L’ex Mangimi Moretti in dirittura d’arrivo: accanto al McDonald’s aprirà Lidl

Il recupero dell’area industriale tra la Celadina e la Malpensata sarà terminato a settembre.

Quasi non ci si ricorda più degli enormi e fatiscenti edifici dell’ex Mangimi Moretti, ma erano lì, eccome se c’erano, alti 26 metri, all’ingresso della città. Esattamente un anno fa si organizzava il cantiere per ridisegnare la maxi-rotatoria e si iniziava a fare spazio alla passerella ciclopedonale che ricucirà i quartieri della Malpensata e di Campagnola, tagliati dalla superstrada. Le due torri in cemento armato sono state erette ai lati della strada, pronte a sostenere il percorso sospeso lungo 50 metri che sarà posato a breve. Il varo è previsto a metà luglio, ma «la struttura si potrà percorrere dai primi di settembre» annuncia l’imprenditore Francesco Manzi che, insieme a Pierangelo Lumina, nel 2015 acquistava l’ex area produttiva per rilanciarla, generando 2,8 milioni di euro in standard a beneficio della città, tra cui la pista ciclopedonale che bypasserà l’asse. Il primo lotto dell’operazione si è già chiuso. Da marzo McDonald’s sforna hamburger e patatine non-stop nel nuovo edificio e a settembre, nello stabile in via di ultimazione, aprirà un supermercato a marchio «Lidl».

L’ex Mangimi Moretti è un’altra «ex» che si lascia alle spalle una storia di incuria e degrado. Perché negli ultimi anni, del fecondo passato industriale dell’area, non era rimasto più nulla, se non edifici abbandonati diventati «casa» per persone disperate. Lo stesso vale per un’altra «ex» storica, la centrale termoelettrica Daste e Spalenga a Celadina, edificio chiuso negli anni Sessanta che dalla scorsa settimana è tornato a vivere nel quartiere di Celadina, diventando un hub culturale ribattezzato più semplicemente «Daste», grazie al progetto del Comune di Bergamo «Legami urbani», finanziato dal Governo con il bando, chiamato, non a caso, «Periferie». Sono serviti oltre 4 milioni di euro del plafond da 18 milioni messo a disposizione dallo Stato, per portare un po’ di «bellezza» solitamente riservata al centro agli estremi della città (per il restauro e la rifunzionalizzazione dell’edificio le varie amministrazioni, negli anni, hanno investito altri 3 milioni dei bilanci comunali, in tutto l’operazione vale 7 milioni di euro). Alla Celadina, «Daste» si dice pronta a riallacciare legami con le persone e a «generare nuova energia». Con i cineamatori che faranno maratone lunghe una notte, con i bambini e le loro famiglie che la domenica pomeriggio inventeranno opere d’arte insieme agli educatori di Gamec, Accademica Carrara e Museo delle storie. Tante sono le attività in programma e quelle già avviate (comprese le degustazioni di champagne e le divagazioni culturali sull’architettura e l’astronomia).

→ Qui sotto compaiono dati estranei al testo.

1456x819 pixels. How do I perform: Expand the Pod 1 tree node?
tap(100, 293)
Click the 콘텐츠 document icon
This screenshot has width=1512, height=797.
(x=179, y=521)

È una grande seconda occasione per due luoghi della città rimasti ai margini per decenni e non solo dal punto di vista geografico. Chiuso il processo di «rigenerazione urbana», così definito dall’assessore del Comune di Bergamo (e architetto) Francesco Valesini, regista dell’operazione, su Daste e Spalenga, ecco che ora arriva quasi a destinazione la «riqualificazione urbana» dell’ex Mangimi Moretti.

Dopo l’abbattimento degli edifici per 80 mila metri quadri di materiale (è stato necessario un escavatore del peso di 450 quintali, dotato di un braccio lungo 30 metri) e la bonifica dell’area, un anno fa sono iniziate le operazioni per la ricostruzione. E a sei mesi dall’inaugurazione di McDonald’s, aprirà un supermercato «Lidl».

La fase edificatoria (in tutto sono 5 mila metri quadri di spazi commerciali) è ormai agli sgoccioli. Fa il punto Francesco Manzi: «A metà luglio la seconda struttura sarà terminata. Seguirà l’attività di allestimento degli interni, l’apertura è quindi prevista a metà settembre. Siamo soddisfatti perché questa insegna, di qualità, offrirà un servizio, anche sociale, al quartiere». L’imprenditore ricorda il lungo lavoro per raggiungere l’obiettivo: «Abbiamo iniziato tre anni fa, con le pratiche urbanistiche. C’è voluto tempo, è stata un’operazione complessa e costosa, ma il risultato ci soddisfa, secondo noi è molto bello e non invasivo. Gli edifici non coprono più la chiesa di Campagnola, la visuale è più libera». Già, perché abbattuti i 26 metri di silo dell’ex Mangimi, è spuntato anche il campanile, a ricordare che aldilà della superstrada ci vive una comunità.